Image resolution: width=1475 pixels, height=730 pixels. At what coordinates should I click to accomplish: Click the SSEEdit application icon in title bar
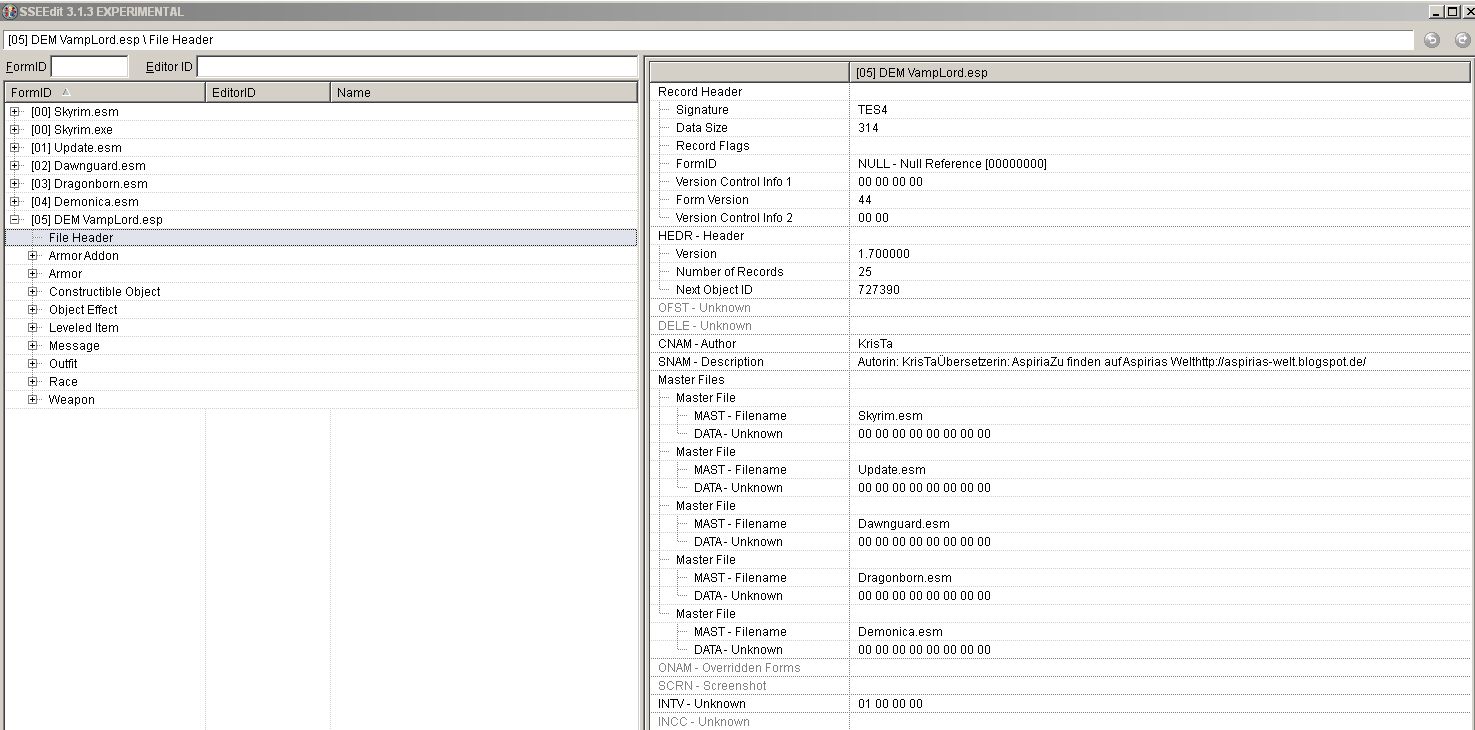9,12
* * *
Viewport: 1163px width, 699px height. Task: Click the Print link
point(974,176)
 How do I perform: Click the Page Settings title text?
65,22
* * *
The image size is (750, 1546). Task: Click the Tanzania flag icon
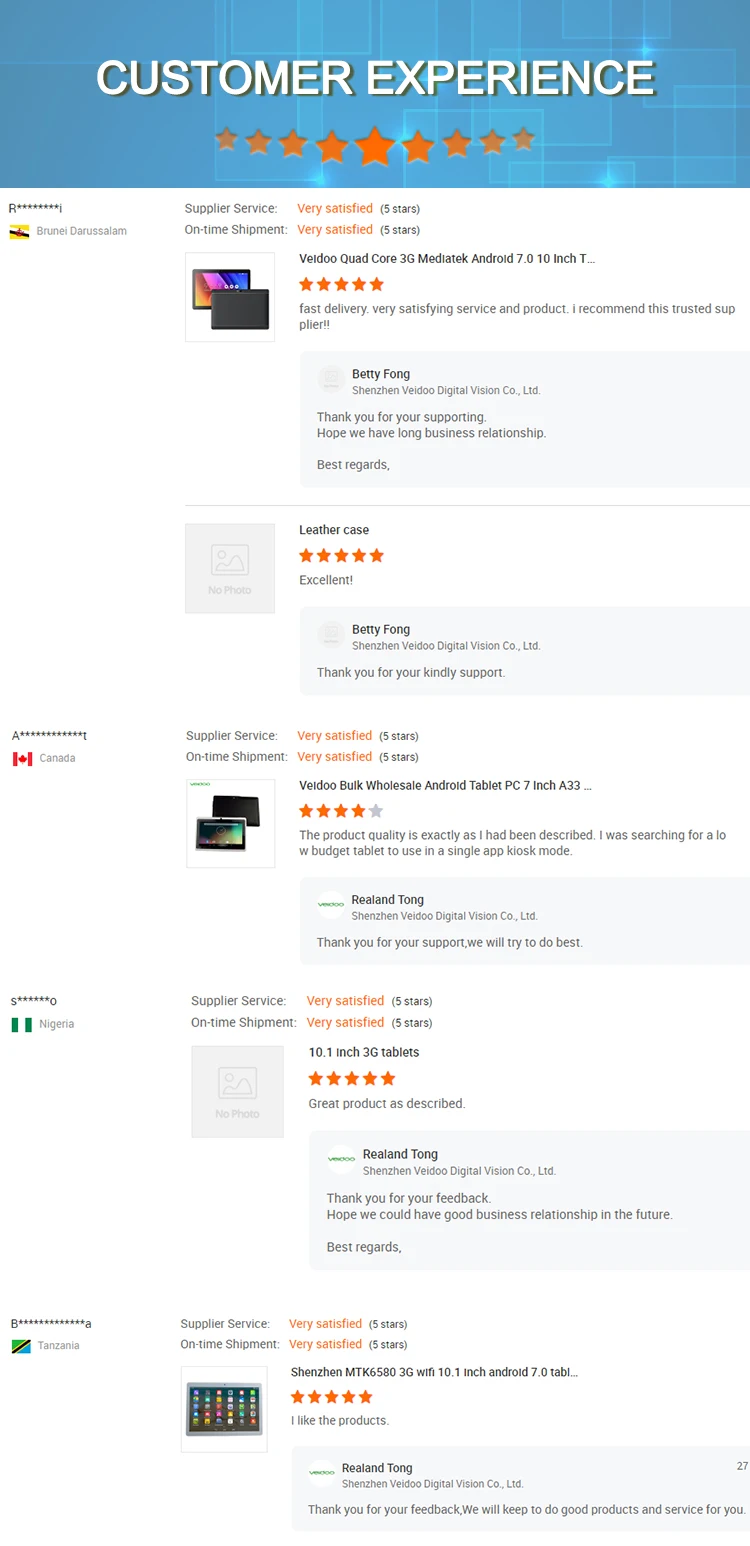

§ Problem requirements
List each line of the rows above that contains the string "icon".

§ Worked answer
Image resolution: width=1475 pixels, height=730 pixels. At what coordinates should I click to accomplish: Click the SSEEdit application icon in title bar
The image size is (750, 1546). Task: Click the Tanzania flag icon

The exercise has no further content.